Kenney attends all the construction meetings as part of his job on staff, and works with the developers and principal to coordinate all plans from start to finish. These meetings also devised projects that are set to take place the start of the second semester.
“The gym building will be remodelled –the second floor– and the gym floor will be replaced,” Kenney said. “Then we’ll be remodelling the second floor and building a dance studio up top and also a new Leadership classroom up on the second floor.”
According to Kenney, the project also includes building a new front entrance to the gym and building a stage in the rally court. And while the MVHS community will continue to experience some inconveniences, the general consensus among staff is that overall finished project will be beneficial.
“A lot of people, when they come visit the site, really don’t know where anything is at, so now they’ll walk up and it’ll be a much broader area to look and see oh look at that open area with the tents and the landscape,” Kenney said. “You can see the rally court, you can see the cafeteria and then you can see the gym with the dance front area they’re gonna do. So it’ll be nice, it’ll really look good.”

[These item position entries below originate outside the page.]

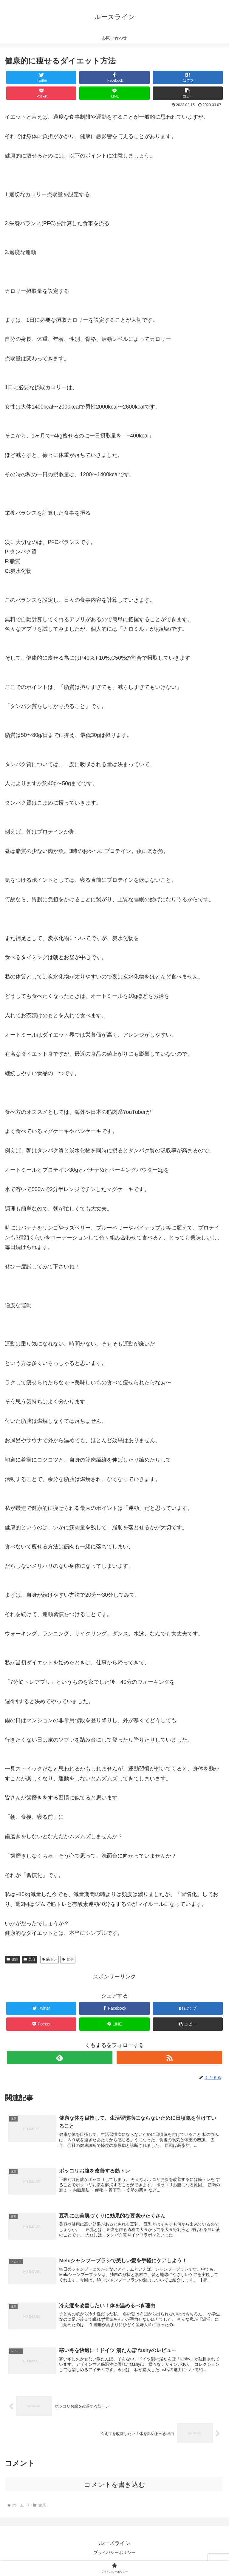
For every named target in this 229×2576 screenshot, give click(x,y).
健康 (12, 1959)
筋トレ (49, 1959)
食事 (68, 1959)
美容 (29, 1959)
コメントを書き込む (114, 2488)
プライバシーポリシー (114, 2556)
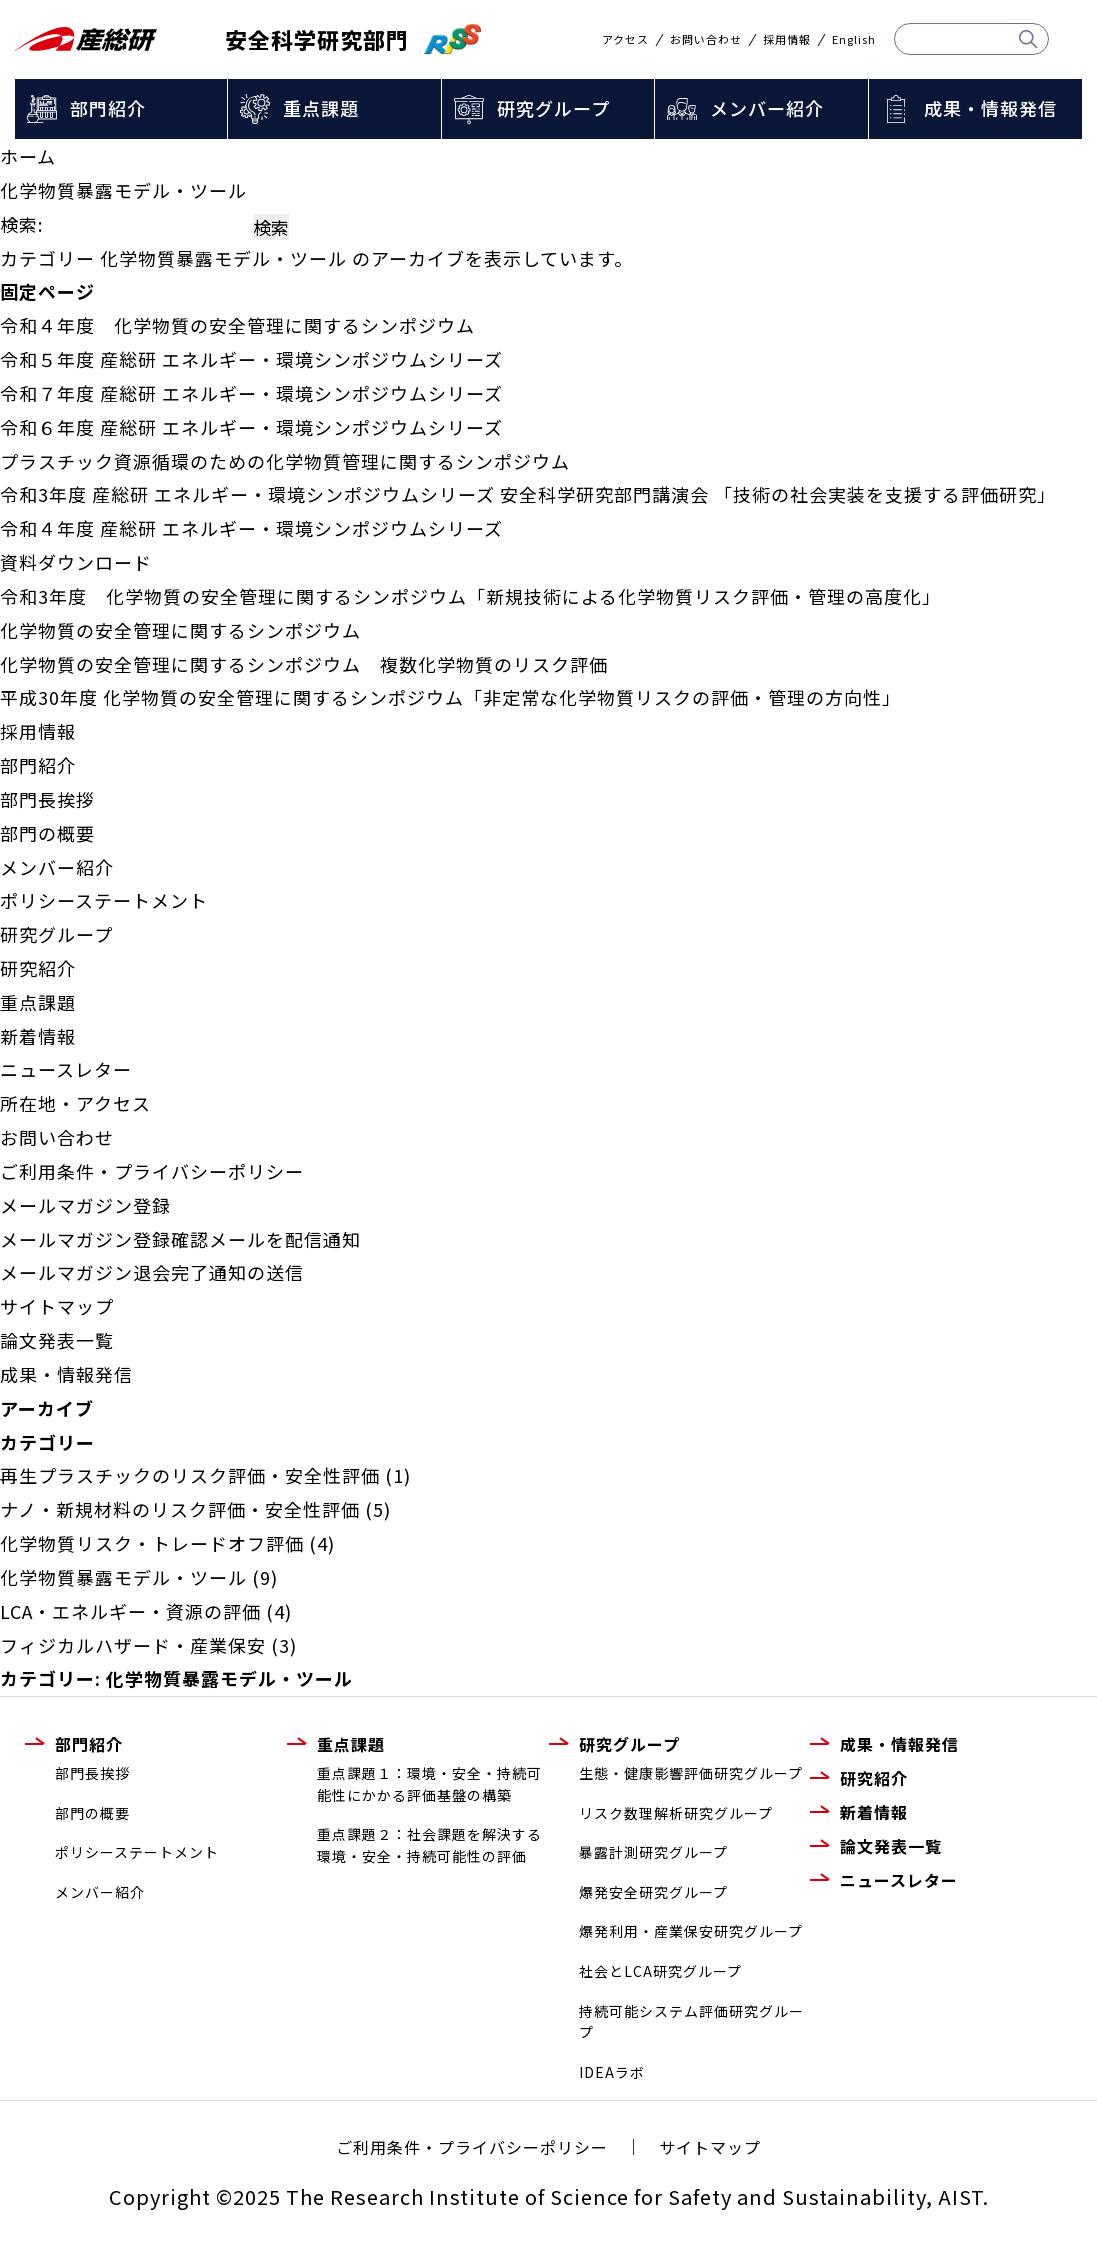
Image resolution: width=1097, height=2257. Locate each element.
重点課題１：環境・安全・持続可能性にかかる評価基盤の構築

Leadership advisor Jenna Smith sees the developments as a stepping stone to the future coming. She was housed in the portables for the past four years and is ready to move into more permanent classroom.
“I’ve been aware that the portables were a temporary place for us and we’ve made it our home and it’s been fantastic and I’m excited to see the new digs, the new house we’re gonna be in.” Smith said. “So it wasn’t like a shock at all. It’s been known.”
Although most see the construction as a nuisance to the teachers and staff, Smith recalls instances when the construction brought teachers and staff members together.
“Everybody rallied together, and other teachers that were already set in their classrooms because there wasn’t construction […] came and asked if they could help.” Smith said.
She acknowledges that there were some disruptions for students in classrooms near the construction site, but Smith also believes both the administration and construction workers kept the distractions to a minimum.
While the bridge is among the few projects on the brink of completion, the construction will begin again in February 2018. Although the school has undergone a lot of changes in recent years, according to Orsua, who graduated from Sunnyvale High School in 1968, they have all been made in order to improve the school’s appearance.
“The school I graduated from [looked] like an industrial site, [it] didn’t look like a school […] the buildings themselves were pretty straight, nothing fancy about them,” Orsua said. “While here, you got some the architecture, the arches, the all brick work. It’s just a nicer looking school.”